On Fri, Aug 9, 2019 at 3:00 PM Richard Biener <rguent...@suse.de> wrote:

> > > > > > > > > > (define_mode_iterator MAXMIN_IMODE [SI "TARGET_SSE4_1"] [DI 
> > > > > > > > > > "TARGET_AVX512F"])
> > > > > > > > > >
> > > > > > > > > > and then we need to split DImode for 32bits, too.
> > > > > > > > >
> > > > > > > > > For now, please add "TARGET_64BIT && TARGET_AVX512F" for 
> > > > > > > > > DImode
> > > > > > > > > condition, I'll provide _doubleword splitter later.
> > > > > > > >
> > > > > > > > Shouldn't that be TARGET_AVX512VL instead?  Or does the insn 
> > > > > > > > use %g0 etc.
> > > > > > > > to force use of %zmmN?
> > > > > > >
> > > > > > > It generates V4SI mode, so - yes, AVX512VL.
> > > > > >
> > > > > >     case SMAX:
> > > > > >     case SMIN:
> > > > > >     case UMAX:
> > > > > >     case UMIN:
> > > > > >       if ((mode == DImode && (!TARGET_64BIT || !TARGET_AVX512VL))
> > > > > >           || (mode == SImode && !TARGET_SSE4_1))
> > > > > >         return false;
> > > > > >
> > > > > > so there's no way to use AVX512VL for 32bit?
> > > > >
> > > > > There is a way, but on 32bit targets, we need to split DImode
> > > > > operation to a sequence of SImode operations for unconverted pattern.
> > > > > This is of course doable, but somehow more complex than simply
> > > > > emitting a DImode compare + DImode cmove, which is what current
> > > > > splitter does.
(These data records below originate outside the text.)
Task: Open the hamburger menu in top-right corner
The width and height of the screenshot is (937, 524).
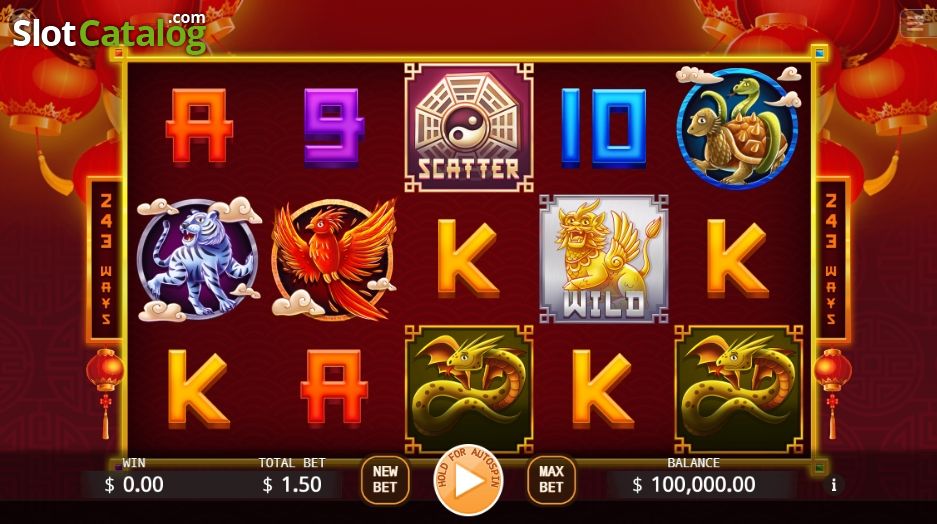Action: coord(915,24)
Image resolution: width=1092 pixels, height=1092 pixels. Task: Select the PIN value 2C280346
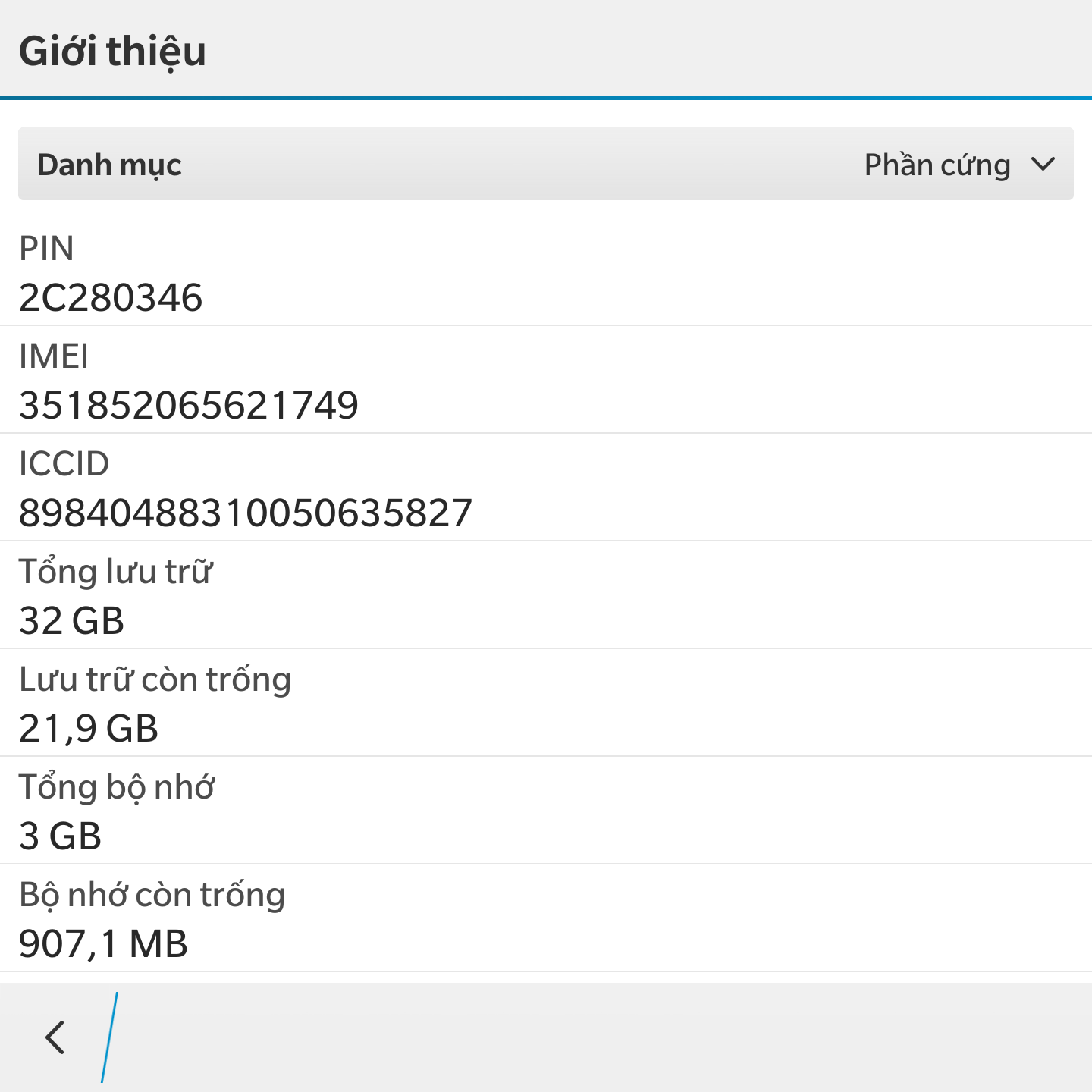coord(111,297)
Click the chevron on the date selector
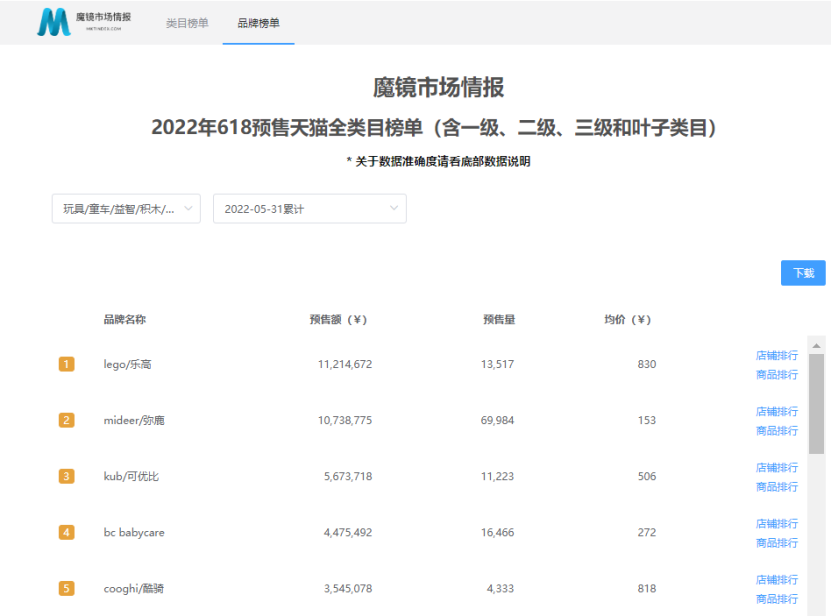 tap(394, 208)
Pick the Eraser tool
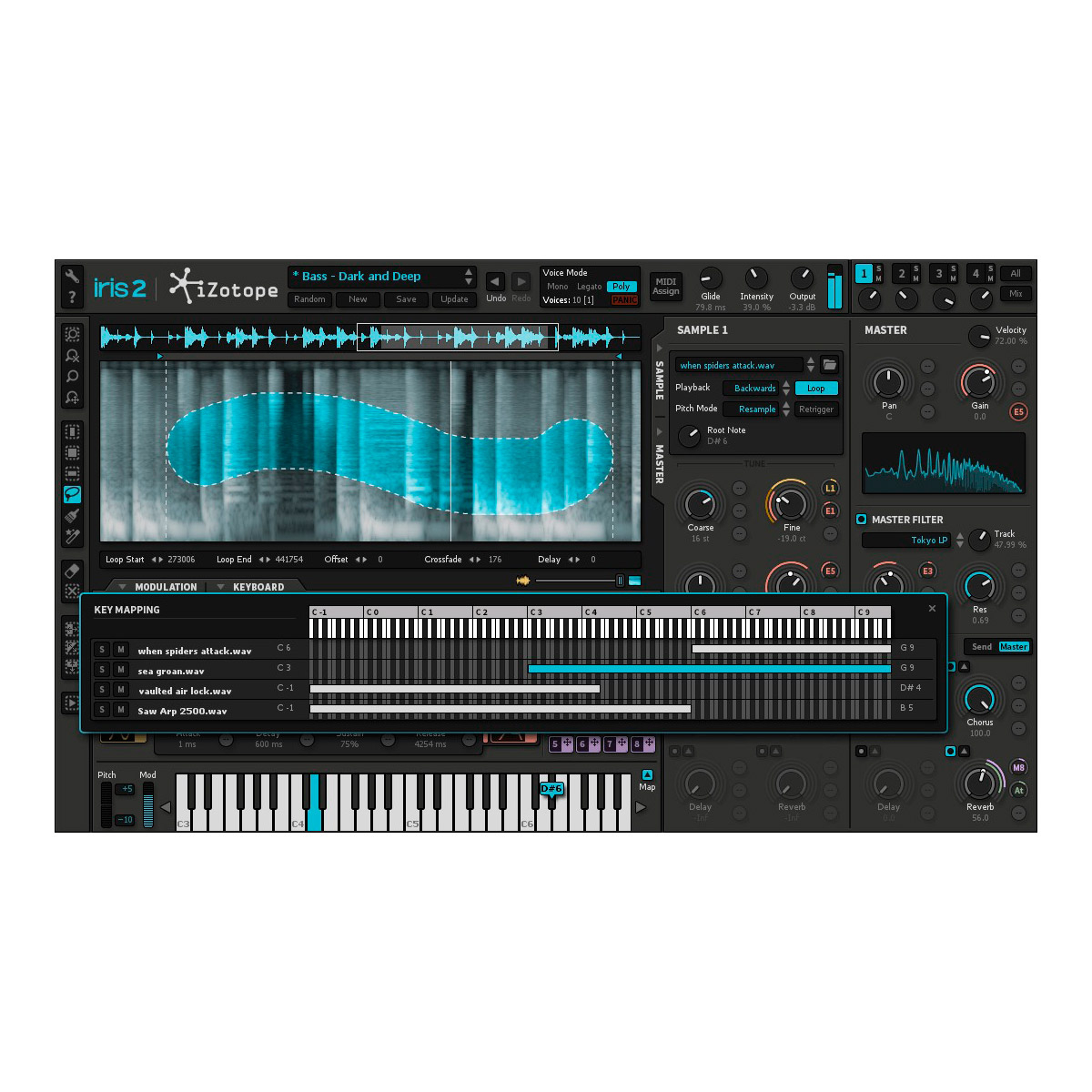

So, a follow-up task.
> > > >
> > > > Please find attached the complete .md part that enables SImode for
> > > > TARGET_SSE4_1 and DImode for TARGET_AVX512VL for both, 32bit and 64bit
> > > > targets. The patterns also allows for memory operand 2, so STV has
> > > > chance to create the vector pattern with implicit load. In case STV
> > > > fails, the memory operand 2 is loaded to the register first;  operand
> > > > 2 is used in compare and cmove instruction, so pre-loading of the
> > > > operand should be beneficial.
> > >
> > > Thanks.
> > >
> > > > Also note, that splitting should happen rarely. Due to the cost
> > > > function, STV should effectively always convert minmax to a vector
> > > > insn.
> > >
> > > I've analyzed the 464.h264ref slowdown on Haswell and it is due to
> > > this kind of "simple" conversion:
> > >
> > >   5.50 │1d0:   test   %esi,%es
> > >   0.07 │       mov    $0x0,%ex
> > >        │       cmovs  %eax,%es
> > >   5.84 │       imul   %r8d,%es
> > >
> > > to
> > >
> > >   0.65 │1e0:   vpxor  %xmm0,%xmm0,%xmm0
> > >   0.32 │       vpmaxs -0x10(%rsp),%xmm0,%xmm0
> > >  40.45 │       vmovd  %xmm0,%eax
> > >   2.45 │       imul   %r8d,%eax
> > >
> > > which looks like a RA artifact in the end.  We spill %esi only
> > > with -mstv here as STV introduces a (subreg:V4SI ...) use
> > > of a pseudo ultimatively set from di.  STV creates an additional
> > > pseudo for this (copy-in) but it places that copy next to the
> > > original def rather than next to the start of the chain it
> > > converts which is probably the issue why we spill.  And this
> > > is because it inserts those at each definition of the pseudo
> > > rather than just at the reaching definition(s) or at the
> > > uses of the pseudo in the chain (that because there may be
> > > defs of that pseudo in the chain itself).  Note that STV emits
> > > such "conversion" copies as simple reg-reg moves:
> > >
> > > (insn 1094 3 4 2 (set (reg:SI 777)
> > >         (reg/v:SI 438 [ y ])) "refbuf.i":4:1 -1
> > >      (nil))
> > >
> > > but those do not prevail very long (this one gets removed by CSE2).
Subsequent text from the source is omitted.